ECONOMY

Bank deposit outflows spike over new tension with EU

Greek banks saw deposit outflows of about 300 million euros on Wednesday, the highest in a single day since a February deal with the eurozone that staved off a banking collapse, two senior Greek bankers familiar with the matter said on Thursday.

Greek banks have seen deposits steadily flee the system since December when political tensions rose, sparking fears of a new financial crisis and the threat of a Greek eurozone exit.

The fears receded after a Feb. 20 deal extending Greece’s bailout but have risen again in recent days as relations worsen between Athens and its eurozone creditors, which have frozen aid and left Greece on the verge of running out of cash.

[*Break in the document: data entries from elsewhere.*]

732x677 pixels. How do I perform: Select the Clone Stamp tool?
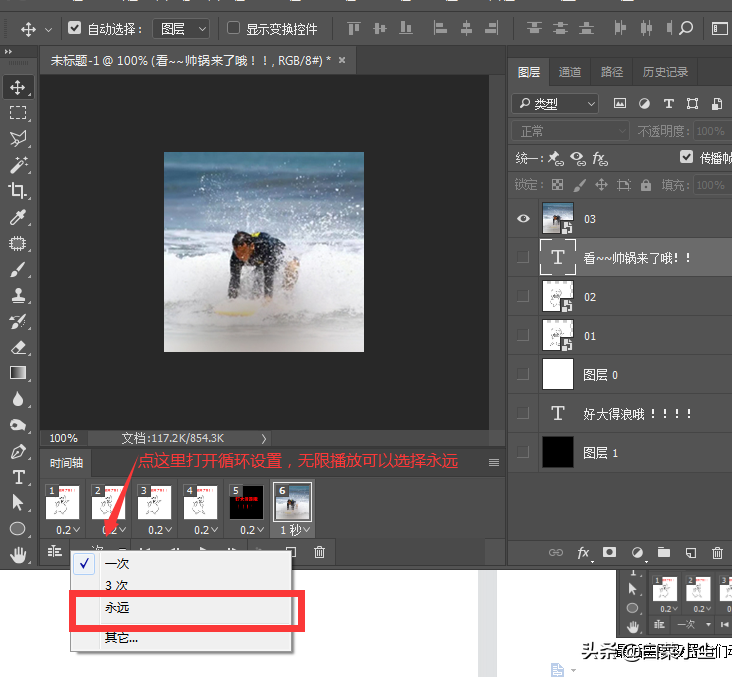[18, 296]
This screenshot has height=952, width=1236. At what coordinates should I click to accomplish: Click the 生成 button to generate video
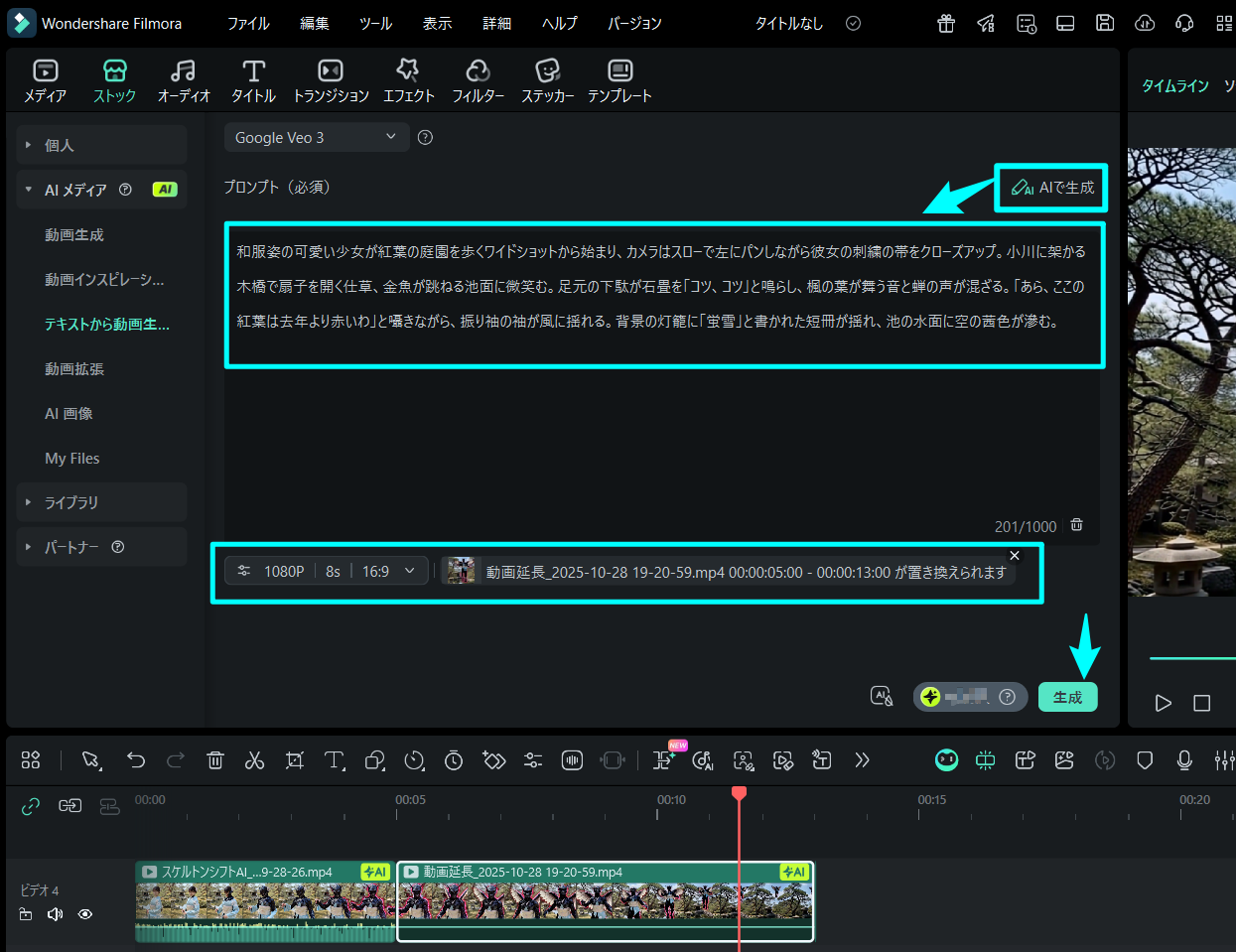[1067, 697]
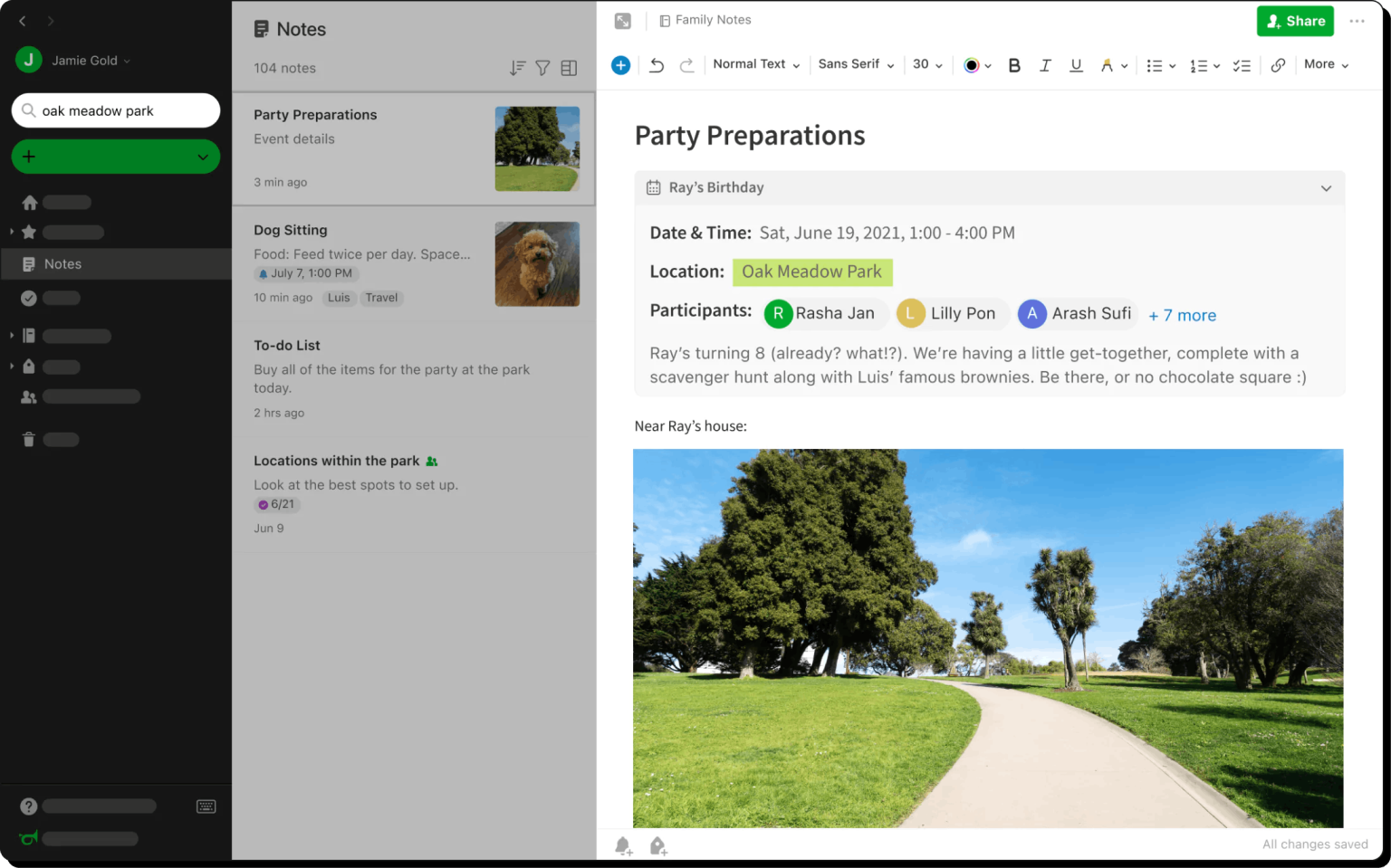Toggle italic text formatting
Image resolution: width=1391 pixels, height=868 pixels.
(1045, 65)
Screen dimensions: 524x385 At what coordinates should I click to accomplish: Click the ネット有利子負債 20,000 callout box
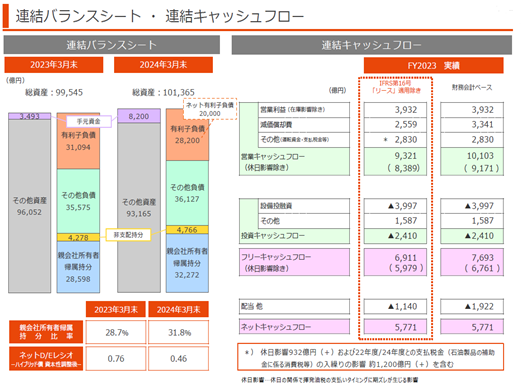210,109
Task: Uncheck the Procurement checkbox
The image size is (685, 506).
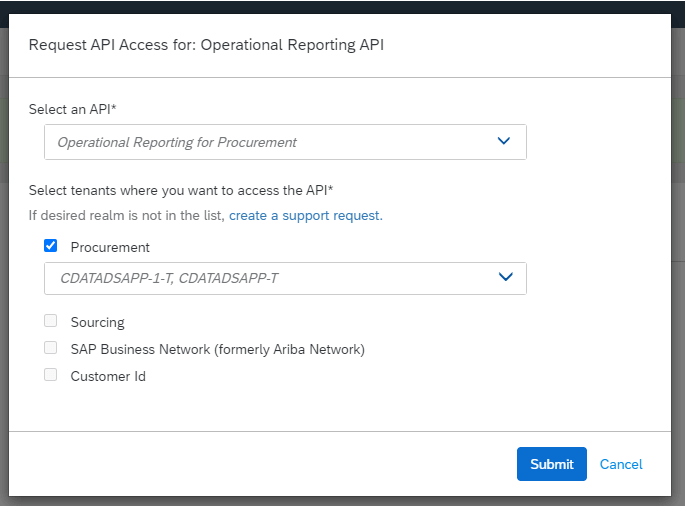Action: pyautogui.click(x=51, y=246)
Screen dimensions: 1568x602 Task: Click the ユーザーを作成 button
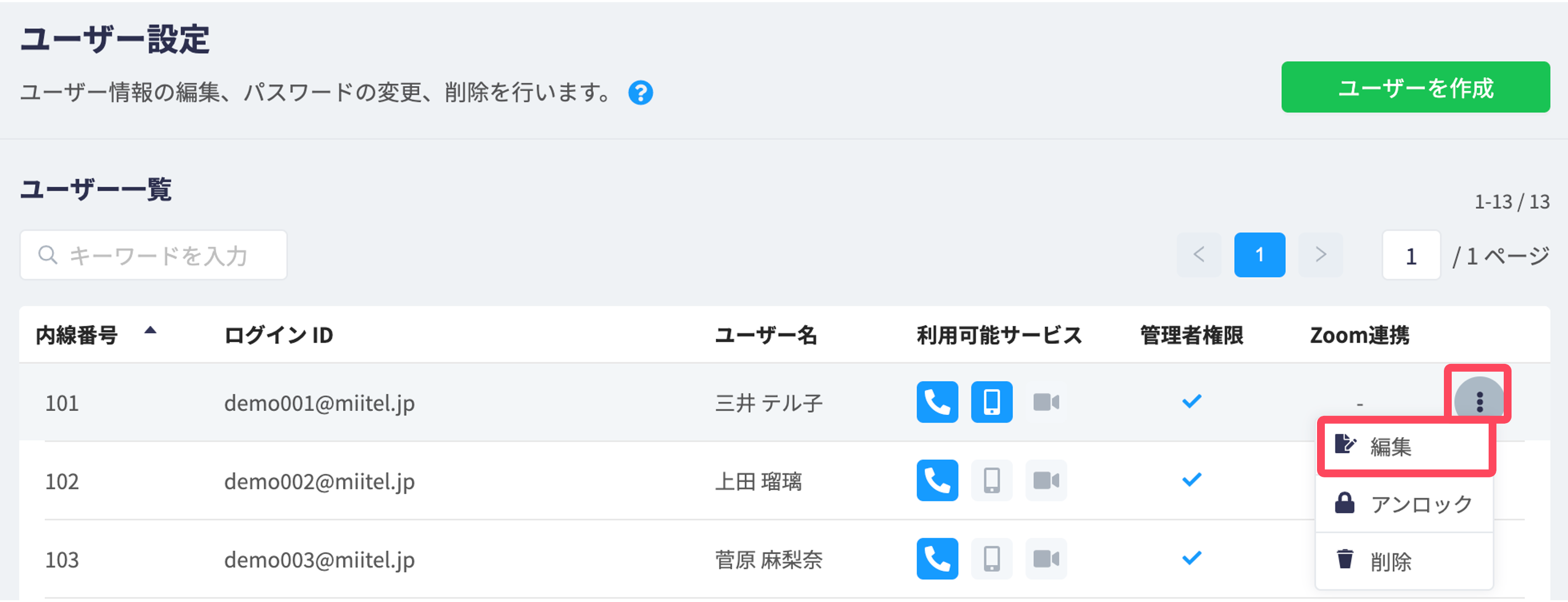[x=1415, y=88]
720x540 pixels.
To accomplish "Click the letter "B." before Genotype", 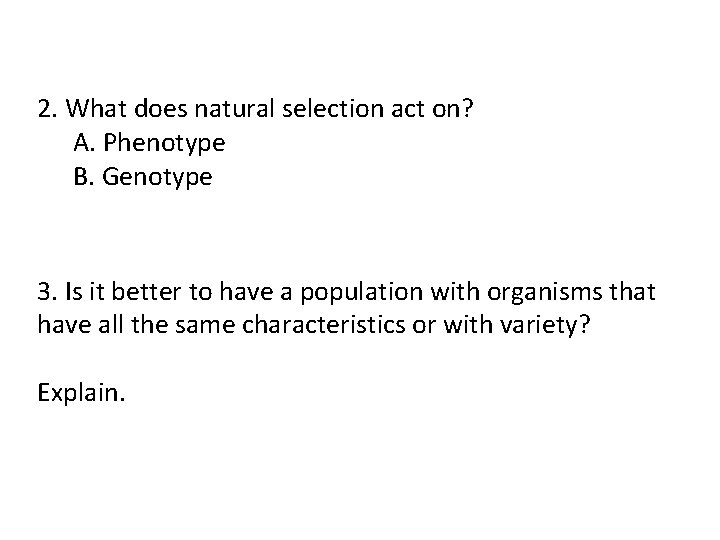I will point(84,177).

Shares in Greek banks are down about 45 percent year to date.

“The uncertainty over the lack of progress in negotiations and the negative newsflow has affected sentiment,” one banker told Reuters. “It’s not a huge amount but the worry is whether this is the start of a trend that could get worse.”

Prime Minister Alexis Tsipras is due to meet top European leaders including European Central Bank chief Mario Draghi and German Chancellor Angela Merkel at the margins of an EU summit in Brussels on Thursday in the hopes of a breakthrough in talks.

A deadlock in talks between the two sides have raised fears of a euro exit or capital controls in recent days.

“Under the current climate, with worries of a ‘Grexident’, savers are unlikely to return cash to the banking system soon,” said another banker. “Outflows may continue ahead of this weekend.”

Greek banks have been kept on a tight leash by the ECB, which has cut off the lenders’ access to its main funding operations and kept them hooked on a drip feed of emergency liquidity that must be regularly renewed.

On Wednesday the ECB raised the cap on emergency funding Greek banks can draw from the domestic central Bank by 400 million euros to 69.8 billion, a banking source told Reuters.

The source said there was about 3 billion euros of untapped liquidity left in the banking system.

About 16 billion euros left the Greek banking system in December and January as parliament failed to elect a president, triggering snap elections that brought the anti-bailout government led by the leftist Syriza party to power.

The outflows continued in February but reversed course after the Feb. 20 deal extending Greece’s bailout by four months.

Official data on February outflows will be released by the Bank of Greece later in March.

In total, Greek banks’ borrowing from the ECB and the domestic central bank reached 104.3 billion euros in February, a sum equivalent to about 57 percent of the country’s gross domestic product.